Gemma 3 QAT launch with MLX, llama.cpp, Ollama, LM Studio, and Hugging Face
Posted by hackerllama@reddit | LocalLLaMA | View on Reddit | 50 comments
Hi!
Some weeks ago we released GGUFs corresponding to the QAT checkpoints of Gemma 3. Thanks to QAT, the model is able to preserve similar quality as `bfloat16` while significantly reducing the memory requirements to load the model. That is, QAT is an additional fine-tuning that makes the model more rigorous to quantization.

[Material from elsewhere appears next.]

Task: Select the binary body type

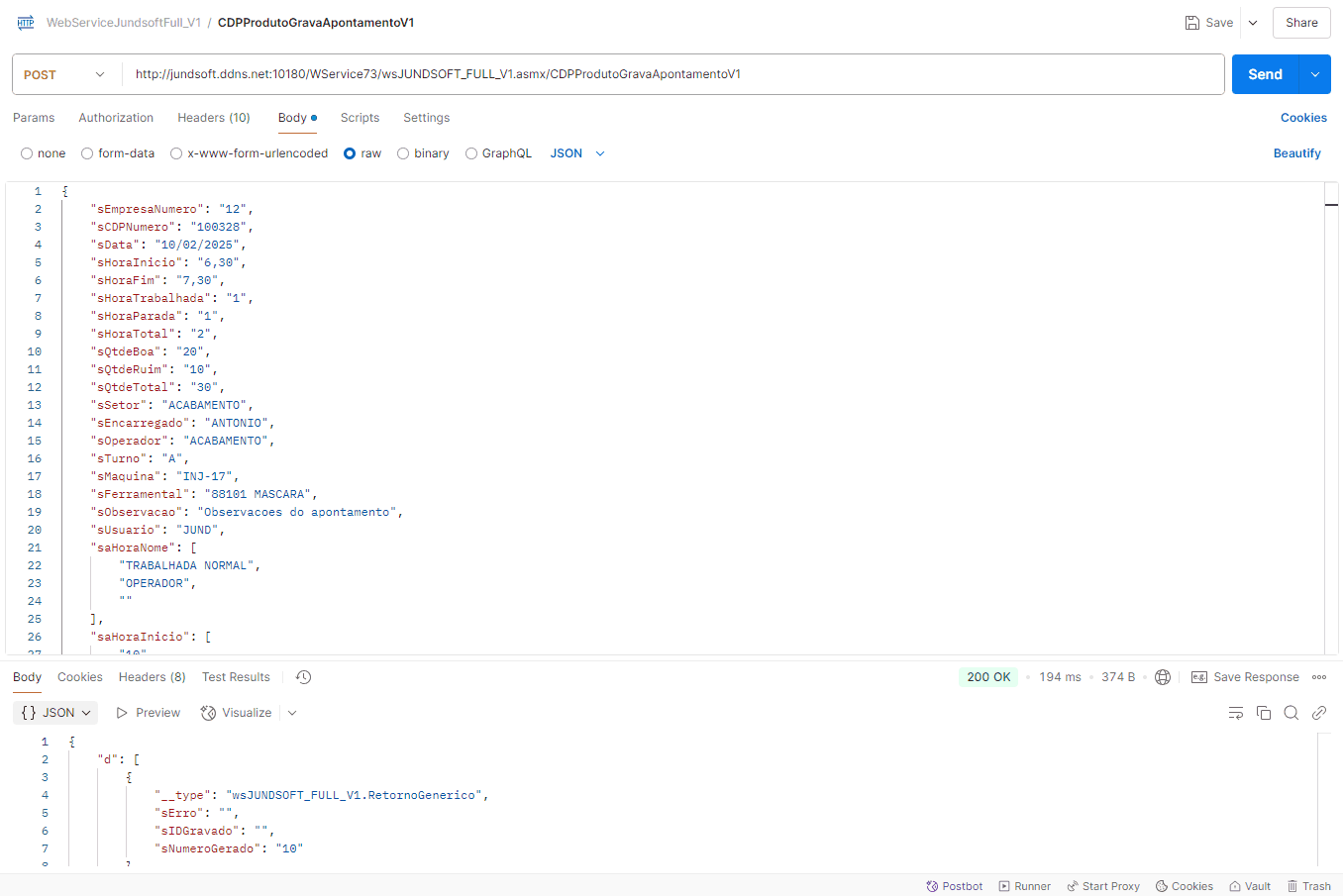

As we only released the GGUFs, we got feedback that it would be great to have the unquantized QAT-based checkpoints to allow people to quantize for their own tools. So...we did it! Today we're releasing the unquantized QAT-based checkpoints. The models preserve quality better than naive quantization.
**We also collaborated with Prince (from MLX), llama.cpp, Ollama, LM Studio, and Hugging Face to make sure you can use the models in all your favorite tools!**
* Blog post : [https://developers.googleblog.com/en/gemma-3-quantized-aware-trained-state-of-the-art-ai-to-consumer-gpus/](https://developers.googleblog.com/en/gemma-3-quantized-aware-trained-state-of-the-art-ai-to-consumer-gpus/)
* Unquantized checkpoints: [https://huggingface.co/collections/google/gemma-3-qat-67ee61ccacbf2be4195c265b](https://huggingface.co/collections/google/gemma-3-qat-67ee61ccacbf2be4195c265b)
* Ollama: [https://ollama.com/library/gemma3](https://ollama.com/library/gemma3) (try ollama run gemma3:12b-it-qat)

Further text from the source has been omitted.